Although the invention is not limited to any particular combination of laser wavelengths, a specific example is a modulated, imaging laser which is a YAG infrared laser operating at 1064 nanometers and an unmodulated, non-imaging laser which is a diode infrared laser operating at 830 nanometers. In this case, the coating will contain an absorber material or dye which substantially absorbs the 830 nm infrared radiation and which is substantially transparent to the 1064 nm infrared radiation. Examples of such dyes are squarylium, croconate, cyanine, phthalocyanine, merocyanine, chalcogenopyryloarylidene, orzindollizine, puinoid, indolizine, pyrylium, thizine, azulenium and xanthene dyes. Although this example relates to an imaging 1064 nm laser and a non-imaging 830 nm laser, the invention may be operated with any combination of laser wavelengths as long as the imaging laser heats the substrate and the non-imaging laser heats the coating directly and the coating contains a dye which is transparent to the imaging wavelength and absorptive of the non-imaging wavelength.
In order to image with the dual lasers of the present invention, the spots on the plate from the two lasers must be superimposed. To facilitate this superimposition and taking into consideration the ability to aim and focus the lasers, one laser spot is larger than the other with the small spot being within the bounds of the larger spot. This assures that there is adequate imaging heat and avoids any problems from improper alignment of two small spots. Since this imaging process is a threshold process and not progressive, the image modulated spot could either be the smaller or the larger spot.
The energetic coating may have an overcoat or top coat of certain resins, such as phenolic polymers or silicone resins which would serve to form an improved printing surface. These resins will be ablated along with the energetic coating in the imaged areas. Phenolic resins which are useful, such as novolac or resole resins, are described in Chapter XV of “Synthetic Resins in Coatings,” H. P. Preuss, Noyes Development Corporation (1965), Pearl River, N.Y. Phenylmethylsiloxane is an example of a useful silicone resin. However, other ablatable coatings can be used and determined empirically. The infrared absorbing dye is not included in the overcoat, only in the energetic polymer layer. The embodiment in which the combustible coating is used as a subcoating to ablate an overlying top coating is also suited to the preparation of a dryographic printing plate. The top coating for the dryographic plate would be a low surface energy coating such as a silicone coating.

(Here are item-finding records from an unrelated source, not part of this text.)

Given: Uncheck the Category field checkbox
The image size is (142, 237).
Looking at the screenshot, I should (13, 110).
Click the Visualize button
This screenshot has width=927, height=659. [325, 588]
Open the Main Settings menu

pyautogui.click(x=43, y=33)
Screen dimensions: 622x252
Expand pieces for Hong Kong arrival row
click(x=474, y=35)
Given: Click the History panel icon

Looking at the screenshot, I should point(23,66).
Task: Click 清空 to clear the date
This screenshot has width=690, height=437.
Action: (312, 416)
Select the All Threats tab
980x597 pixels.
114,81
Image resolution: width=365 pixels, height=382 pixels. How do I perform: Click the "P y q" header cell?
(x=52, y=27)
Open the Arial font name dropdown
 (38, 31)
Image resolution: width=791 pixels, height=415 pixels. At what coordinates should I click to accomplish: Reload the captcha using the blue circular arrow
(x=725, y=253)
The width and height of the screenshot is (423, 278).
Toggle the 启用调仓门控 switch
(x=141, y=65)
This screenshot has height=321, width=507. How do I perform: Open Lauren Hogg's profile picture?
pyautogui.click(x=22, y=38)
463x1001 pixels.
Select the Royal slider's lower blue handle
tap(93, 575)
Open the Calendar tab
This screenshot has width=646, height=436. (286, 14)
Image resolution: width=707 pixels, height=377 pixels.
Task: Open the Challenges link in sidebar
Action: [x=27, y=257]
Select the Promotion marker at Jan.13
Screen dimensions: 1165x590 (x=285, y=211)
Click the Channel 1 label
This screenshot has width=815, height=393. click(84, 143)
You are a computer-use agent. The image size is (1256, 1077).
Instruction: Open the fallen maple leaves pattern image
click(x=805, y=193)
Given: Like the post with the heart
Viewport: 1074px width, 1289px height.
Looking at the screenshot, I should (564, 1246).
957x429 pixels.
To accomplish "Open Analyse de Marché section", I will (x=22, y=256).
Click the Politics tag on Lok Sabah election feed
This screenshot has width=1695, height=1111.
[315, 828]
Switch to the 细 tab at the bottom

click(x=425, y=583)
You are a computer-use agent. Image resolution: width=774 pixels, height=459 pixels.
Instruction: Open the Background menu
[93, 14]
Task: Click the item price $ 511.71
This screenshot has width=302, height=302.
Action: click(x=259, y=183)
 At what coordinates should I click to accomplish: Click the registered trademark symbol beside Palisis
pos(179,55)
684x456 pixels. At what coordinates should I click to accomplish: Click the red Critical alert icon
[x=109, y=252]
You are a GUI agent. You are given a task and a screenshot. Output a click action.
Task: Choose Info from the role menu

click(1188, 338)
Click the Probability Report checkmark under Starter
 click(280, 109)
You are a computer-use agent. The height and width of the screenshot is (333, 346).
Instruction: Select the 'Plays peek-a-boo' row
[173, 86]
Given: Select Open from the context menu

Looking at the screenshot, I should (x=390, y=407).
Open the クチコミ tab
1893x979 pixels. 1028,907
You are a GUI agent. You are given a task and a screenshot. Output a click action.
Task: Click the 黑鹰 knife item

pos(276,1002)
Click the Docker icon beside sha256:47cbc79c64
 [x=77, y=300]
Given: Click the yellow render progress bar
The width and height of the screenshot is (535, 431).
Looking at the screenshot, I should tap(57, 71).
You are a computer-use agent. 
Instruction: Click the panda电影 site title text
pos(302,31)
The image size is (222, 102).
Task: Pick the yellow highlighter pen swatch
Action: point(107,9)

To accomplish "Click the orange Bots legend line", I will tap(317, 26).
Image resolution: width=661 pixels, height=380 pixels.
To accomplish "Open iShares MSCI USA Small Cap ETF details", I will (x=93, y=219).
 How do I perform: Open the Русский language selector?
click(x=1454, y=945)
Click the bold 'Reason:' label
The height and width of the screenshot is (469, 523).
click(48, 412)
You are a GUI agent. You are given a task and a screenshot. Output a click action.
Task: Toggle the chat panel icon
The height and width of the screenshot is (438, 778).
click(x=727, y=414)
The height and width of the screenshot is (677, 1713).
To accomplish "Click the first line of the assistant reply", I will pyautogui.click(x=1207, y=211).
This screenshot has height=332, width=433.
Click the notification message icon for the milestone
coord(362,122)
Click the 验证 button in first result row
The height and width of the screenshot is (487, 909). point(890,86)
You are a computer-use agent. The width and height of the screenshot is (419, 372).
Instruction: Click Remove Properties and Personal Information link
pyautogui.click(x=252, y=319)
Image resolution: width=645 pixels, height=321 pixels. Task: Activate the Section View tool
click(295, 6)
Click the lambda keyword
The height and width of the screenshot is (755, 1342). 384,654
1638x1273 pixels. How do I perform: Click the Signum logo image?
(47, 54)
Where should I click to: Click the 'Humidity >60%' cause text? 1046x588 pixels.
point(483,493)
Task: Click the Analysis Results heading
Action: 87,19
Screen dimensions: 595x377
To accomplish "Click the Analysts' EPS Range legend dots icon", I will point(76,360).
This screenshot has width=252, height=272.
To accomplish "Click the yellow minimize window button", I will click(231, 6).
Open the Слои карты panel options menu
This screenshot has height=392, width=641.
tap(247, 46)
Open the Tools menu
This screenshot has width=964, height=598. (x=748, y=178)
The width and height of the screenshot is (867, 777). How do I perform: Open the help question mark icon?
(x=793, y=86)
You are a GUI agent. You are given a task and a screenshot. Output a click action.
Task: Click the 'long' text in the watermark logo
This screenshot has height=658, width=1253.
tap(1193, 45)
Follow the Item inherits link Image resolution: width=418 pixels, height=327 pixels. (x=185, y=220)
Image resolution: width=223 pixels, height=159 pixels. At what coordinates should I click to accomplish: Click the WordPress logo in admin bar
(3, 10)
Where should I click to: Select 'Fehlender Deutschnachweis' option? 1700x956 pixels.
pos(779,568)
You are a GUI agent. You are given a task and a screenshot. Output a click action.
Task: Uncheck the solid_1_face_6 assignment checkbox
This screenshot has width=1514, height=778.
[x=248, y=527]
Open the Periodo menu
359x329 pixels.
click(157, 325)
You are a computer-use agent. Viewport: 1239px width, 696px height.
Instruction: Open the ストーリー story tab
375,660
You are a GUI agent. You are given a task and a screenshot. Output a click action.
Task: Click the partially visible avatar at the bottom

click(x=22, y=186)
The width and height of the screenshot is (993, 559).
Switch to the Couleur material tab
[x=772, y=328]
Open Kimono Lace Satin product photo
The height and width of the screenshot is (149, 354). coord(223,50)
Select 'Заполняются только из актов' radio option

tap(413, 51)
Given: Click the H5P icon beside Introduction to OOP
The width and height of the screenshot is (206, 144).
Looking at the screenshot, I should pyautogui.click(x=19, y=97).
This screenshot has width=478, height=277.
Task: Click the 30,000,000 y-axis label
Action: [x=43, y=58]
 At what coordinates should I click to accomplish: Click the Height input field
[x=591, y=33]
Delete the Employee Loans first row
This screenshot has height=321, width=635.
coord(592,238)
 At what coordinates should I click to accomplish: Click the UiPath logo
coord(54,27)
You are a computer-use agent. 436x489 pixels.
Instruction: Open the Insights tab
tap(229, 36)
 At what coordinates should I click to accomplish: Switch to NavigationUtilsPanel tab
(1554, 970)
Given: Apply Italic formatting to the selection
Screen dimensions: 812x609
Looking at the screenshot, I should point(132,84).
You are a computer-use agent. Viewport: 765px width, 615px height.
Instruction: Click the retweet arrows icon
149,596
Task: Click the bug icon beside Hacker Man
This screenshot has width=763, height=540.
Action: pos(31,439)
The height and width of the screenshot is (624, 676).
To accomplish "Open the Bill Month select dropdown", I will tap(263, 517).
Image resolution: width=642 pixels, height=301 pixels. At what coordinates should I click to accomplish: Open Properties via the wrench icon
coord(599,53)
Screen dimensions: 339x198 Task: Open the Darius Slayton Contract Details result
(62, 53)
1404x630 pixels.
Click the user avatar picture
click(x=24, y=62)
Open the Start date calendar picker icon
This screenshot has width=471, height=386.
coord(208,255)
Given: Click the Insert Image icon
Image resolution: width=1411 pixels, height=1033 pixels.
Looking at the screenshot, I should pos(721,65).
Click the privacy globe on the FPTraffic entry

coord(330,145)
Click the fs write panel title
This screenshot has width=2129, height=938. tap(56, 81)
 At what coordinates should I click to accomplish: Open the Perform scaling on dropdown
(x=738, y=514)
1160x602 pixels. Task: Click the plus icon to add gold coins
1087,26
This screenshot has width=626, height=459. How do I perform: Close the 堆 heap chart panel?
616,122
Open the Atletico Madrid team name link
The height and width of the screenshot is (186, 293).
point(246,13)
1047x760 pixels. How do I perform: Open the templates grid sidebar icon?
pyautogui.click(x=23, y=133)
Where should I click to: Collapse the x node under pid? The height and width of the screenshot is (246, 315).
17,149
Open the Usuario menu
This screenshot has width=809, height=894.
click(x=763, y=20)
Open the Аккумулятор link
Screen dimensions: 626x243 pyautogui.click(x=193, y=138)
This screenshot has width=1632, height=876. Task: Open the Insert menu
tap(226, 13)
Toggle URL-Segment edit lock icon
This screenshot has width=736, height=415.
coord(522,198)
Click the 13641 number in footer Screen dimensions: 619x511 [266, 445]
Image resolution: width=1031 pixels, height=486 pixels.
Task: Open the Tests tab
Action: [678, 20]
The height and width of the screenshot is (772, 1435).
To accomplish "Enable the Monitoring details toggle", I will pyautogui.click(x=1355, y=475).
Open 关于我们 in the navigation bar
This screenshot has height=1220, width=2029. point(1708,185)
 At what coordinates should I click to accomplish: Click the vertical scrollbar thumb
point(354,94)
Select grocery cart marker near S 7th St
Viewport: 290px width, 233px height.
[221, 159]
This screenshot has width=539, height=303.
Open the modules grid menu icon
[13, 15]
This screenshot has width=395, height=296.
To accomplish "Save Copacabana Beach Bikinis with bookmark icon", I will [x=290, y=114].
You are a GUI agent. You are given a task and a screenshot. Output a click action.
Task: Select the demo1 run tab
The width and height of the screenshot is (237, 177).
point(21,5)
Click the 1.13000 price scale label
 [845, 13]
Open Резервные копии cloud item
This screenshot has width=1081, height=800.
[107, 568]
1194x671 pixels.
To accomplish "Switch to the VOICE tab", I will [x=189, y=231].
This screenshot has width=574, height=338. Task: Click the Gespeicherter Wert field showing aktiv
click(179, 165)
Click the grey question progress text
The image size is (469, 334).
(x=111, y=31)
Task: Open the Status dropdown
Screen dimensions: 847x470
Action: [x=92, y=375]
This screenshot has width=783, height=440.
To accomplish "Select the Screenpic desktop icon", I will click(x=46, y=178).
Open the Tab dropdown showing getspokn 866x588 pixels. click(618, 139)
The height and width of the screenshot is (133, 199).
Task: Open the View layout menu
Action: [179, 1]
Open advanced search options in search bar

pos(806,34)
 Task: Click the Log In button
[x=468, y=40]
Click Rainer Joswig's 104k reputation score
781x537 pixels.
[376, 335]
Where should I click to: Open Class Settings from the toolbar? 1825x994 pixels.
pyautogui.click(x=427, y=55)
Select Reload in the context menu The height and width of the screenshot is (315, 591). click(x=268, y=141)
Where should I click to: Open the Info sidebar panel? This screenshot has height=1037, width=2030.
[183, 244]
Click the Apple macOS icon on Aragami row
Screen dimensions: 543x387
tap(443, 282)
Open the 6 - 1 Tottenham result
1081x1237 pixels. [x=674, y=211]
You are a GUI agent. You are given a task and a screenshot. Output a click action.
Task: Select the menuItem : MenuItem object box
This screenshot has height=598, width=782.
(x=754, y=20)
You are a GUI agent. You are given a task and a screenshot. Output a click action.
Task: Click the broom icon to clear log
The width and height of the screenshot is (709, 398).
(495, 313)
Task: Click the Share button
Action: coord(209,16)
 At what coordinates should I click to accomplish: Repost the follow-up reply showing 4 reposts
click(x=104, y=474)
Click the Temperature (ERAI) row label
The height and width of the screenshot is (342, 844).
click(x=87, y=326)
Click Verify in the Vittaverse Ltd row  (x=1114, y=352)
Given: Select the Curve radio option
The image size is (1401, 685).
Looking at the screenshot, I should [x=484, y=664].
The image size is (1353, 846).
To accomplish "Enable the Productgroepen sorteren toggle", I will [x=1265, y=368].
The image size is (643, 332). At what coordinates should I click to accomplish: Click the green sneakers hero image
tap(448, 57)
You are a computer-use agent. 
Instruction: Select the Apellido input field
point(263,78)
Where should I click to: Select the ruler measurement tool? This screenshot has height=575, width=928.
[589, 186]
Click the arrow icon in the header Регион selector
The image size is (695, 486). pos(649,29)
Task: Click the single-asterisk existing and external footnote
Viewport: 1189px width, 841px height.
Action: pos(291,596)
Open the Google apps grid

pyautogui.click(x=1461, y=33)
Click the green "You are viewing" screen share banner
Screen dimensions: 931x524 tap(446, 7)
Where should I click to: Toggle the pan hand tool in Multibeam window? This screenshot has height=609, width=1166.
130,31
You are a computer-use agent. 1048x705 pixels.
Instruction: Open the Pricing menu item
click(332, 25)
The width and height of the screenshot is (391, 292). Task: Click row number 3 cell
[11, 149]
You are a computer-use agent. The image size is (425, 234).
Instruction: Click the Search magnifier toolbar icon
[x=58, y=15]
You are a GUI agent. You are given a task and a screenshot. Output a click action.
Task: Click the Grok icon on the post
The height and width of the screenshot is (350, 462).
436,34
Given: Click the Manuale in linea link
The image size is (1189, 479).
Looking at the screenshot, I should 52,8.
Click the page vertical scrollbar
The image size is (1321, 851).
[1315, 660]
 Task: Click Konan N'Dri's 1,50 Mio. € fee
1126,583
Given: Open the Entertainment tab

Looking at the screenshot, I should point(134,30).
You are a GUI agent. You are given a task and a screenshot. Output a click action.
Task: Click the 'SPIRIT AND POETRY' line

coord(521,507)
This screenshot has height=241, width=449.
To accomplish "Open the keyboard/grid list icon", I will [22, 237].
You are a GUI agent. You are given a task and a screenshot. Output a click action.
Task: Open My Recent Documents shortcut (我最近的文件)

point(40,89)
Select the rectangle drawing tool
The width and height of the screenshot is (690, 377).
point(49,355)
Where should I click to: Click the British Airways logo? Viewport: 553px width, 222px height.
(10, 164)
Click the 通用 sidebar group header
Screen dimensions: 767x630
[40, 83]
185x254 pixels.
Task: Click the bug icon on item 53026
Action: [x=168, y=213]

In the prior art, all of the heat is supplied by a single laser such as a YAG infrared laser operating at 1064 nm and at power levels as high as 15 watts. In the present invention, the modulated, imaging laser is a lower power laser which cannot by itself heat the substrate and coating to the degree necessary to remove the coating. The advantage of the present invention is that a smaller, less powerful, less expensive laser can be used as the imaging laser with a smaller, less expensive modulator.